Exercise directions:
Please set down each entry exactly, omitting any picture it holds.

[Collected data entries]
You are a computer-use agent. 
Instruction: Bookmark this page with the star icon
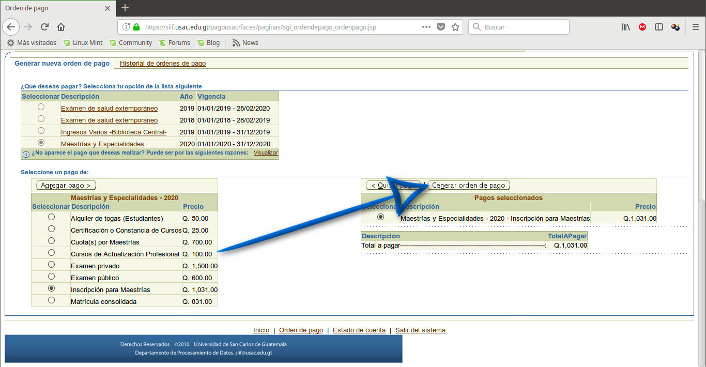[455, 27]
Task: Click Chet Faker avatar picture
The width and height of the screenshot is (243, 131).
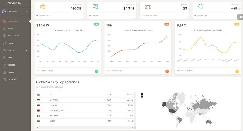Action: tap(4, 12)
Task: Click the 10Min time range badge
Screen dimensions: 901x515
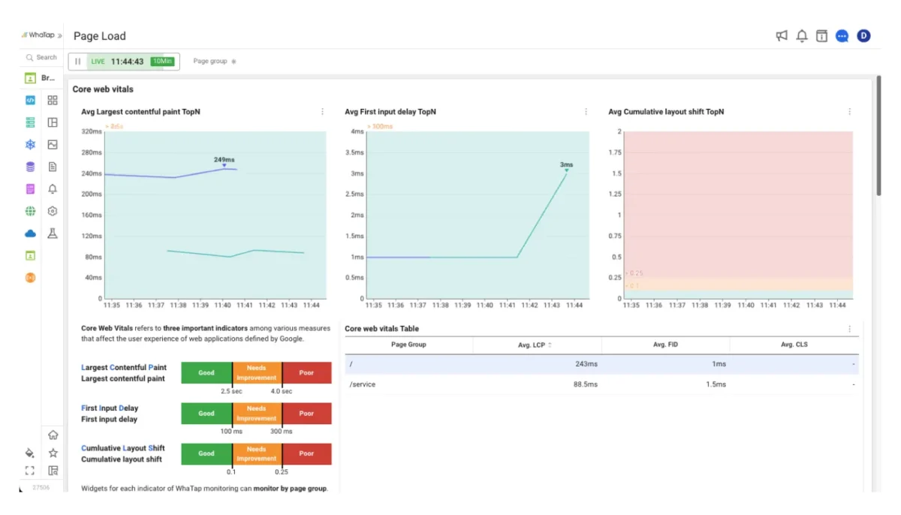Action: coord(162,62)
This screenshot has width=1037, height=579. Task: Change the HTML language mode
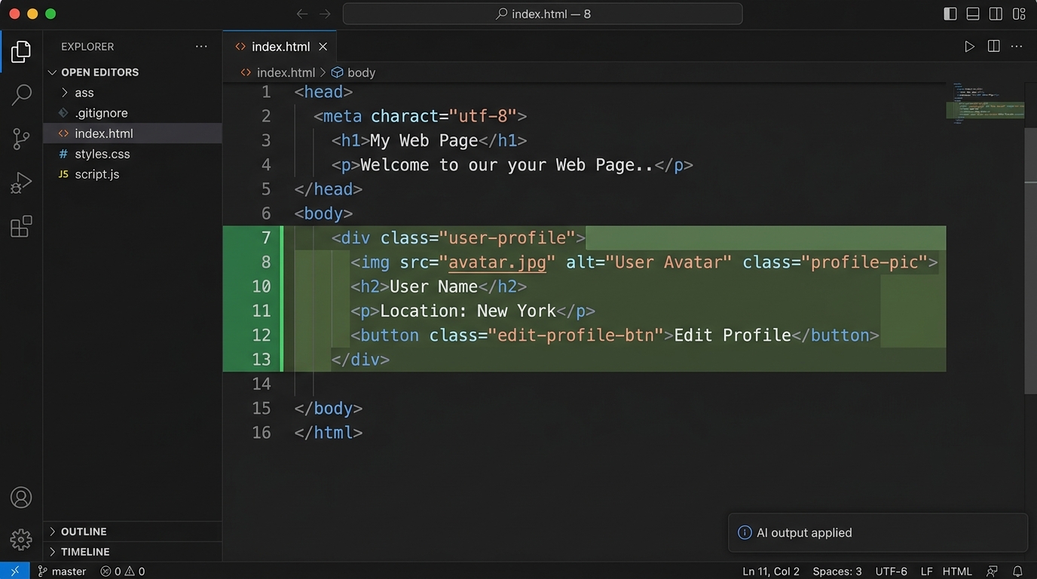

Answer to this exercise:
You are a computer-use agent. 
Instruction: Bookmark this page with the star icon
[455, 27]
Task: Click Chet Faker avatar picture
The width and height of the screenshot is (243, 131).
Action: tap(4, 12)
Task: Click the 10Min time range badge
Screen dimensions: 901x515
Action: coord(162,62)
This screenshot has width=1037, height=579. Task: Change the HTML language mode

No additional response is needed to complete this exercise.